El ámbito de lo privado suele ir por delante de las legalidades y acaba modificando las costumbres. Recuerdo a una mujer marroquí que tenía un hijo de soltera y se casó con un hombre marroquí soltero con quien tuvo un par de hijos más. Estuve en su casa en más de una ocasión y vi el respeto del marido hacia su esposa y que trataba como suyo a aquel hijo que no lo era por la sangre. He visto hombres marroquíes que eran maridos respetuosos, es evidente que habrá muchos. La pena es que las noticias solo nos hablan de los maltratadores.

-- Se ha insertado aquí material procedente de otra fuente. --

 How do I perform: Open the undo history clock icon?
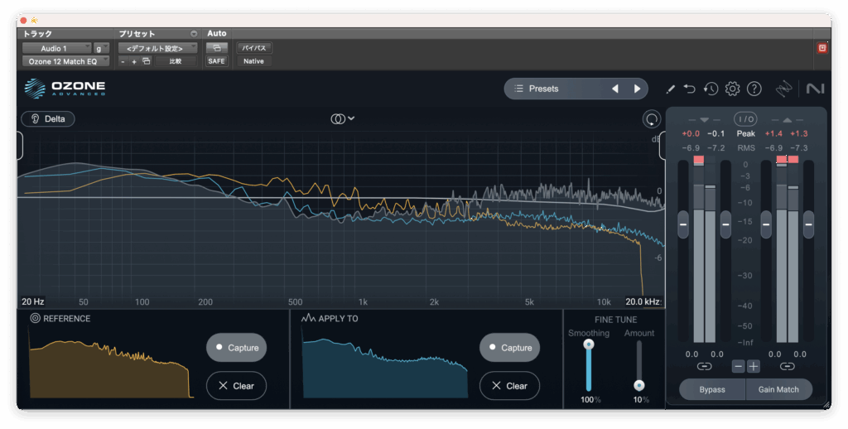coord(711,89)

Voy a terminar esta incompleta recopilación con un detalle. En 2009, antes de solicitar mi plaza de asesora en Marruecos, visité el país para ir ambientándome. Recuerdo que una noche paramos en una tienda 24 horas donde había solo una mujer atendiendo. Me di cuenta de que la mujer en Marruecos se iba incorporando al mundo laboral de forma natural y con independencia. Y en efecto, las mujeres estaban en los comercios, en los bancos, en las instituciones, en todas partes. Dependiendo del lugar, unas con velo y otras sin él, unas vestidas a la manera tradicional y otras a la europea. No podemos olvidar, no obstante, que la época del Protectorado francés y español fue la que permitió a la mujer marroquí dar un paso gigantesco, tanto en su apariencia (basta ver las fotos de la época, en la Casablanca en blanco y negro, donde no se distingue a las marroquíes de las francesas) como, es de suponer, en su espíritu.